Job Description
We are looking to add a ML Engineer to join our Karachi office.
Key Responsibilities:
- Deploy, monitor, and manage machine learning models in production environments.
- Develop and maintain scalable ML pipelines for training and inference.
- Automate model retraining and deployment using CI/CD workflows.
- Optimize cloud and on-prem infrastructure for ML workloads.
- Implement monitoring, logging, and alerting for model performance and drift detection.
- Ensure reproducibility, version control, and governance for ML models.
- Collaborate with data scientists to optimize model deployment strategies.
- Work with Kubernetes, Docker, and cloud platforms (AWS, GCP, Azure) for model hosting.
- Manage feature stores, model registries, and data pipelines.

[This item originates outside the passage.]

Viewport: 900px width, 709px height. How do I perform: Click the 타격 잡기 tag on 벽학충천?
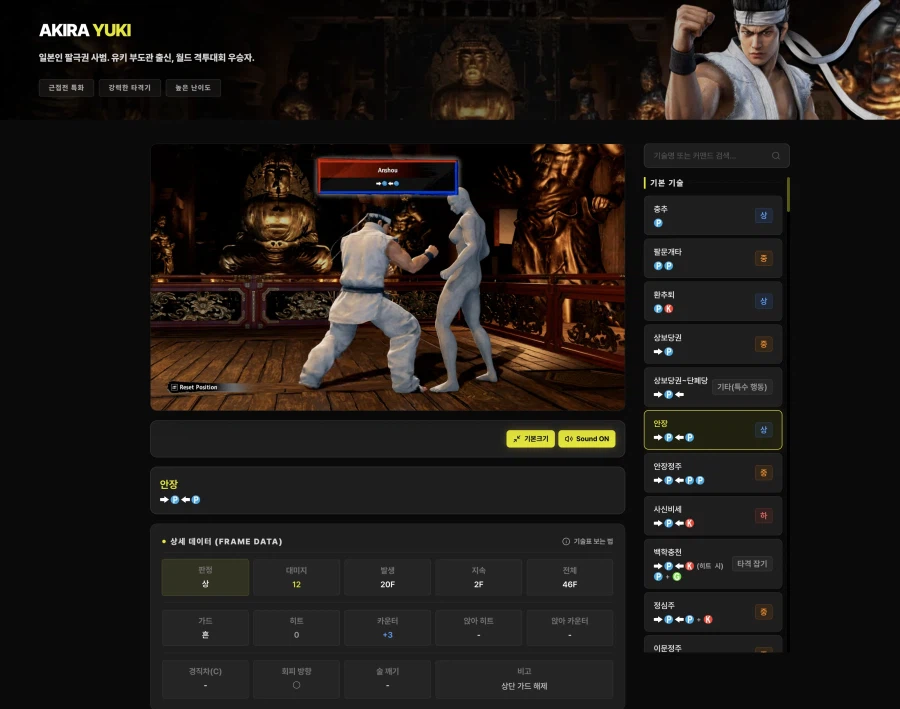752,564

Required Skills & Qualifications:
- Bachelor's or Master’s degree in Computer Science, AI, Data Science, or a related field.
- Proficiency in Python and ML frameworks (TensorFlow, PyTorch, Scikit-learn).

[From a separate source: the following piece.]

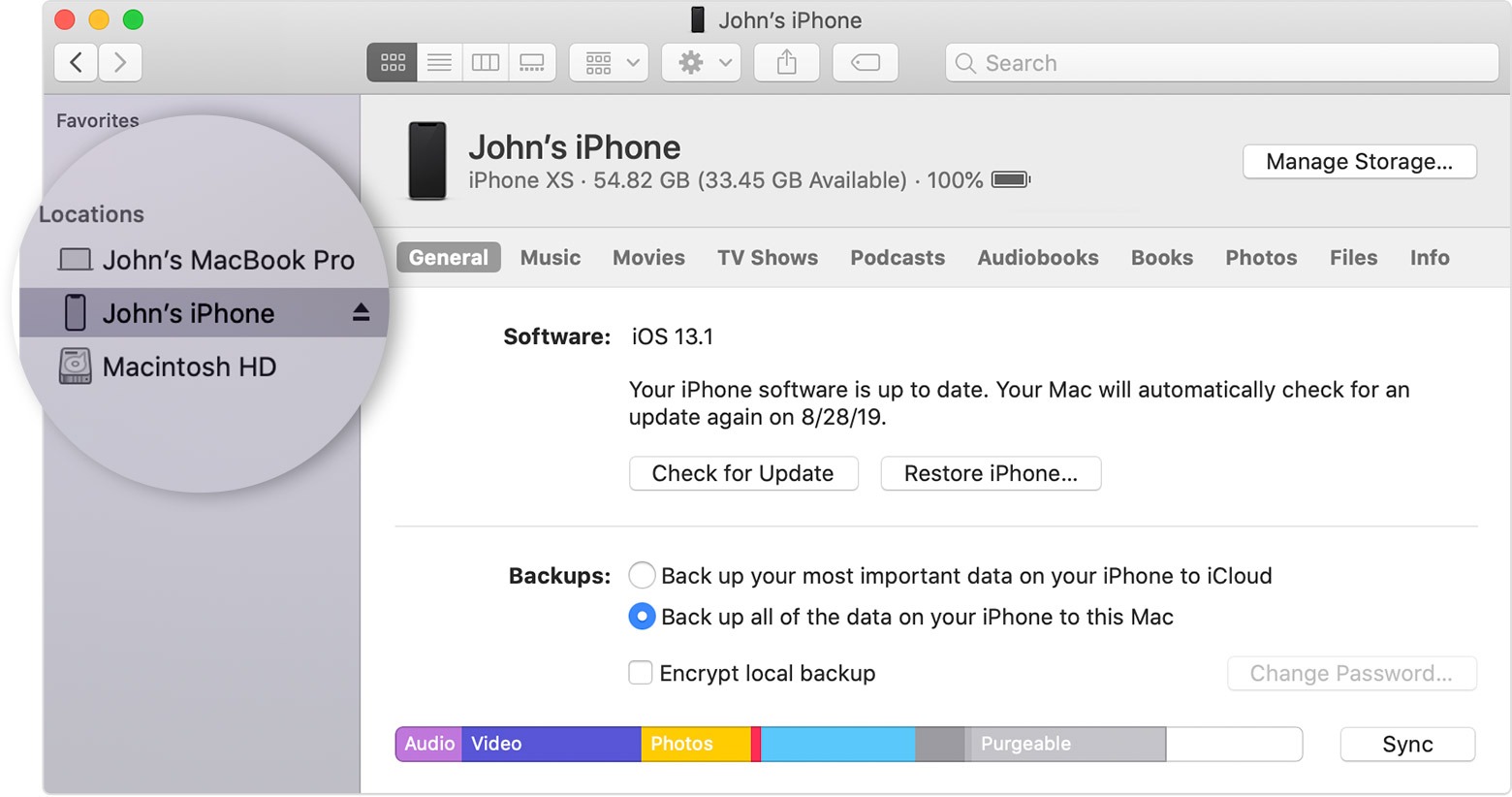
Task: Click the Manage Storage button
Action: [1359, 162]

- Experience with ML pipeline orchestration tools like Kubeflow, Airflow, or MLflow.
- Strong knowledge of DevOps & CI/CD practices for ML (Git, Jenkins, Docker, Kubernetes).

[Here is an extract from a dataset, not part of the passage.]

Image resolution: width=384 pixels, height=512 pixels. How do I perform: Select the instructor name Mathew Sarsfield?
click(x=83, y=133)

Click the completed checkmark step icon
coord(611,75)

- Familiarity with cloud platforms (AWS SageMaker, GCP Vertex AI, Azure ML).
- Experience in model monitoring, logging, and automated retraining.
- Understanding of data engineering, feature stores, and ETL pipelines.
- Strong problem-solving and collaboration skills.
- Previous experience in applying machine learning to service sector domains, such as retail, hospitality, transportation, or similar, is a plus.
- Knowledge of cloud platforms (e.g AWS, Azure, GCP) and their machine learning services are advantageous.
- Excellent communication skills to convey technical concepts to diverse audiences effectively.